With Reid characterizing the new material as “a confession to my future and past self,” Preservation is a ten-song meditation on loss, heartbreak, disappointment, and resilience, about weathering personal storms armed with strength and self-acceptance, and envisioning a future better than the one left behind. If a sense of newfound self-discovery is present, it can be attributed, at least in part, to the eighteen months of living and 10,000 kilometres of travel she's experienced since that first album appeared. Venturing out on her first full European tour enabled this New Zealand-based songwriter to connect with her Scottish and Irish heritage plus re-connect with relatives.
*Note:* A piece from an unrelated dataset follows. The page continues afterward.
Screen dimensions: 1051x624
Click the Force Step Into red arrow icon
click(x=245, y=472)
The soul-stirring swoon of Reid's voice elevates the opening title track, so much so that the listener is captivated the first moment her singing appears amidst the song's guitar-driven drift; calling her voice a natural wonder is accurate yet somehow still doesn't quite capture how beautiful it is. The second song, “The Arrow and the Aim,” quickly serves notice that Preservation will be considerably more than an album-length exercise in heartfelt balladry, and though the fierce electric guitar textures lend the song a raucous quality, Reid's voice still comes through clearly, despite the decibel increase.
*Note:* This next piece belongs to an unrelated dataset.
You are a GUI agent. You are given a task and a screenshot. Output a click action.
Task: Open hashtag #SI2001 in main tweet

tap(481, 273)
Her vocals especially shine on the ballads but cut through the harder songs, too. And as much as the ballad would seem to be the perfect showcase for her voice, she also likes to rock out, something clearly shown in the heavier songs; credit guitarist Sam Taylor for adding some grit and grime to Reid's tracks and producer Ben Edwards for preserving the album's live feel. It's a rawness that suits the lyrical content, by the way, which does much to convey the depths of her material. That she's able to operate in such familiar thematic territory and still make it feel fresh says much about the music's emotional directness and the power and immediacy with which it resonates.Anything but downtrodden, Reid's songs are by turns quietly triumphant, buoyed by hope, and even at times breezy (e.g., “Right On Time”), and there are some surprisingly less-than-genteel moments on the lyrics front, a case in point the image of teeth extraction and a sink filling with blood in “Richard.” In terms of ballads, Preservation peaks with the quietly devastating “Hanson St Part 2 (A River),” which sees her wry observations (“Every heart has a season / Changes as it grows”) nicely complemented by an uncluttered arrangement of acoustic guitars and acoustic bass. As effective is the ambient backdrop Reid's accompanists fashion for “Te Aro”—even if a vicious guitar stab jars the dreamscape out of its reverie during the song's closing moments. Still, as much as such instrumental touches enhance the recording, it's ultimately Reid's voice and songwriting that hit the hardest on this solid sophomore release.